Was ist eine Elektronenkonfiguration?
Eine Elektronenkonfiguration ist eine verkürzte Notation, die Ihnen genau sagt, welche Unterschalen die Elektronen eines Atoms oder Ions besetzen und wie viele Elektronen sich in jeder befinden. Sie wird als Folge von Unterschalen – 1s, 2s, 2p und so weiter – geschrieben, wobei die Anzahl der Elektronen jeweils als Hochzahl angegeben wird. Beispielsweise lautet die Konfiguration von Sauerstoff 1s2 2s2 2p4, was bedeutet, dass sich zwei Elektronen in der 1s-Unterschale, zwei in der 2s-Unterschale und vier in der 2p-Unterschale befinden.
Die drei Regeln, die das Auffüllen bestimmen
Elektronenkonfigurationen folgen drei grundlegenden Prinzipien:
- Aufbauprinzip: Elektronen besetzen die energetisch am tiefsten liegende verfügbare Unterschale, bevor sie höhere Schalen auffüllen.
- Pauli-Prinzip (Pauli-Verbot): Jedes Orbital kann höchstens zwei Elektronen aufnehmen, und diese müssen einen entgegengesetzten Spin haben.
- Hundsche Regel: Innerhalb einer Gruppe von Orbitalen gleicher Energie werden die Orbitale zuerst einzeln mit Elektronen parallelen Spins besetzt, bevor ein Orbital doppelt besetzt wird.
Die Aufbau-Reihenfolge (Madelung-Regel)
Die Reihenfolge, in der Unterschalen aufgefüllt werden, wird durch die Madelung-Regel (auch n + l-Regel) bestimmt: Unterschalen füllen sich nach steigendem Wert von n + ℓ, und wenn zwei Unterschalen denselben Wert für n + ℓ haben, füllt sich diejenige mit dem niedrigeren n zuerst. Aus diesem Grund füllt sich die 4s-Unterschale vor der 3d-Unterschale auf.
Vollständige vs. Edelgaskonfiguration
Die vollständige Konfiguration listet jede Unterschale von 1s aufwärts auf.
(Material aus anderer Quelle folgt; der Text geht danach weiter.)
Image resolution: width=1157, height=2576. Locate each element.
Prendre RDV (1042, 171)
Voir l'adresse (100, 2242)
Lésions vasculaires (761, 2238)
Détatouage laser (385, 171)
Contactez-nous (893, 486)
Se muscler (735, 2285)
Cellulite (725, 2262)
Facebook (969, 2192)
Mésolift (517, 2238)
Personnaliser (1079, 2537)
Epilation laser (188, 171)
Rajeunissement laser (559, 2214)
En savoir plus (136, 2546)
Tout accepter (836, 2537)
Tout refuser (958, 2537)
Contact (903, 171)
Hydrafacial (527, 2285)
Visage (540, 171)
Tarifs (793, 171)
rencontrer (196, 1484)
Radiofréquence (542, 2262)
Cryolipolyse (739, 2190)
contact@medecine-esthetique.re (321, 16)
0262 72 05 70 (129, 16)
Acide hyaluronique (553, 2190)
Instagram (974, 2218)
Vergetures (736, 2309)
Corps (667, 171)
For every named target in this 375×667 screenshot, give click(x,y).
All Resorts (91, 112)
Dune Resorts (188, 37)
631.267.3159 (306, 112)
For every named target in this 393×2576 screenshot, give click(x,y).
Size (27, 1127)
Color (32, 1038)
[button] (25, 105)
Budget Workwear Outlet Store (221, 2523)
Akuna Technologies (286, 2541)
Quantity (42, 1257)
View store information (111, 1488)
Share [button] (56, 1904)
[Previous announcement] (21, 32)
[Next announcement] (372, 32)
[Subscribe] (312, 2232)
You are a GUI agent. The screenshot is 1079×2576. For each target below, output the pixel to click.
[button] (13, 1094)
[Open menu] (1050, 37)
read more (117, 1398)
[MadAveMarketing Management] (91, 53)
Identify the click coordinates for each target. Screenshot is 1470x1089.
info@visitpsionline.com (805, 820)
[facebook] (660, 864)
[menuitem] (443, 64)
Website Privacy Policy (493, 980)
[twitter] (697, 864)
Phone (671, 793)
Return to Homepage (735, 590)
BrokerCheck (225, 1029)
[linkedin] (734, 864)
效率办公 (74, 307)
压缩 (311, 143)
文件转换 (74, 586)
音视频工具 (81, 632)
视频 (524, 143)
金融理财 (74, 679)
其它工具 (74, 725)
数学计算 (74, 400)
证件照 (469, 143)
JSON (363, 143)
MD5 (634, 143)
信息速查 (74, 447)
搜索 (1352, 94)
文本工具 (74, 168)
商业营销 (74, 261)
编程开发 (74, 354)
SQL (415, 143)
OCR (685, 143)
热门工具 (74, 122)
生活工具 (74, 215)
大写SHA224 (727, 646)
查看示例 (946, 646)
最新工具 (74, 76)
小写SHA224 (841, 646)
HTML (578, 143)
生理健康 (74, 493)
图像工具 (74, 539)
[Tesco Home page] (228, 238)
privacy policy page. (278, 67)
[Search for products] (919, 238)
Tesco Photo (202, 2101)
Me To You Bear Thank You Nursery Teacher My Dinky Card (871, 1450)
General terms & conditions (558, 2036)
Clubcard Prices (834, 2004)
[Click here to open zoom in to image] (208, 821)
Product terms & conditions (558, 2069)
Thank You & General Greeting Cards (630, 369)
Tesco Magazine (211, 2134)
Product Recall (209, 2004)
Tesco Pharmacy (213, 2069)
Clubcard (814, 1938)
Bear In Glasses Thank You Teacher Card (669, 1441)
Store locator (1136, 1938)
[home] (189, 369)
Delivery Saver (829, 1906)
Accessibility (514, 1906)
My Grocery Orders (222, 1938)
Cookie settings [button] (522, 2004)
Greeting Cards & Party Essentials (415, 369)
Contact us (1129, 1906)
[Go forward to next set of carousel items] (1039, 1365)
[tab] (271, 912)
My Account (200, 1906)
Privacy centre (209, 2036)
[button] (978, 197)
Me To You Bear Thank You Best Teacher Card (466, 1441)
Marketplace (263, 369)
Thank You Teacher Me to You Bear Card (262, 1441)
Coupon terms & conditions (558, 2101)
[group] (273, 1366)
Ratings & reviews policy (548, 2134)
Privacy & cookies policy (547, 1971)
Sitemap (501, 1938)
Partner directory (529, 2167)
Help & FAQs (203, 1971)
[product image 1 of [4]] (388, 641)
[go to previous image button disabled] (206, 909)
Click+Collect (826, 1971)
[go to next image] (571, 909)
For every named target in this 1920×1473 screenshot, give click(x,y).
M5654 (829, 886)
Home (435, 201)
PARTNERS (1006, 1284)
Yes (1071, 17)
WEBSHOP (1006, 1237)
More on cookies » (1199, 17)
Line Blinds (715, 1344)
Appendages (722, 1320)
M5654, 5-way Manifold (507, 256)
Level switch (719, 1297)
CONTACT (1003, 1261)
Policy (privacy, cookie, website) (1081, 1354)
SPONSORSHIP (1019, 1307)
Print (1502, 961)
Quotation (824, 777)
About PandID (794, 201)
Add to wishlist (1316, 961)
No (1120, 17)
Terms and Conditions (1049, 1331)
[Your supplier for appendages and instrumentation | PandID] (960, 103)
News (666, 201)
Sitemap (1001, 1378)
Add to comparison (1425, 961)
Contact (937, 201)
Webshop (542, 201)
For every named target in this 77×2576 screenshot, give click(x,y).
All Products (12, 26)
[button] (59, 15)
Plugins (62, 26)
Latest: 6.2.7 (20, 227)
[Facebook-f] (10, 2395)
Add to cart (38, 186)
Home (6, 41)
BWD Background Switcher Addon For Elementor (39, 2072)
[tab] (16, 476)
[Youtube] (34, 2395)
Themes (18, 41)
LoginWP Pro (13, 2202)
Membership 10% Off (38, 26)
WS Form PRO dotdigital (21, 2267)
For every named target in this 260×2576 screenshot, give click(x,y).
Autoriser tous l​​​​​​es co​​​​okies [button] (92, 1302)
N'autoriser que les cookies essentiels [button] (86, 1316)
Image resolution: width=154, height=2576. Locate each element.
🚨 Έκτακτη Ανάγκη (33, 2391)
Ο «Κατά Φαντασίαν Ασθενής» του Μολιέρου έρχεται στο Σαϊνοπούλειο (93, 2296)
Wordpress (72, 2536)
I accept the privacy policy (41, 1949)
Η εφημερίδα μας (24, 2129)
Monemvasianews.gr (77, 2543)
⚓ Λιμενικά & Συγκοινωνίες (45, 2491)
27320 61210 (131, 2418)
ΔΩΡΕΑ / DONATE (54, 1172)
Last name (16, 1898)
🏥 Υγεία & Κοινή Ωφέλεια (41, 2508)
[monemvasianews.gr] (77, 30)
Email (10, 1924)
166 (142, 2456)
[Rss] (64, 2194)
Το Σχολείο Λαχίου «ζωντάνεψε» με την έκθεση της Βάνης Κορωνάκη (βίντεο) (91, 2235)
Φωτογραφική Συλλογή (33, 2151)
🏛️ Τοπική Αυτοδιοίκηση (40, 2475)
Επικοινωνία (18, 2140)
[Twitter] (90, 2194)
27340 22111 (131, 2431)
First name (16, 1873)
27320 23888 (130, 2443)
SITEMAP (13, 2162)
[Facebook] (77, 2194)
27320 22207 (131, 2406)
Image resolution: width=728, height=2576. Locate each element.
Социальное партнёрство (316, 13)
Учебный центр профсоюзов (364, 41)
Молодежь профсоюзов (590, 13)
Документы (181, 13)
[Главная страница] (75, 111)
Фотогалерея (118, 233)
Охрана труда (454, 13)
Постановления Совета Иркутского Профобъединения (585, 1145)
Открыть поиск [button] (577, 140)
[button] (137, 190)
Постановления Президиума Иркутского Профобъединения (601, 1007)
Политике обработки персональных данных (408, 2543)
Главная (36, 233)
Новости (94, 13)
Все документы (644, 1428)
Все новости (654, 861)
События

Die Edelgaskonfiguration ist eine verkürzte Form, die die inneren Rumpfelektronen durch das Symbol des vorherigen Edelgases in eckigen Klammern ersetzt, sodass nur die Unterschalen der Valenzregion übrig bleiben. Für Eisen:
- Vollständig: 1s2 2s2 2p6 3s2 3p6 3d6 4s2
- Edelgaskonfiguration: [Ar] 3d6 4s2
Elektronenkonfigurationen von Ionen
Um die Konfiguration eines Ions zu schreiben, gehen Sie vom neutralen Atom aus und passen die Anzahl der Elektronen an:
- Anionen (negativ geladene Ionen) nehmen Elektronen auf, die in der normalen Aufbau-Reihenfolge hinzugefügt werden. Beispielsweise ist O2− gleich 1s2 2s2 2p6, genau wie Neon.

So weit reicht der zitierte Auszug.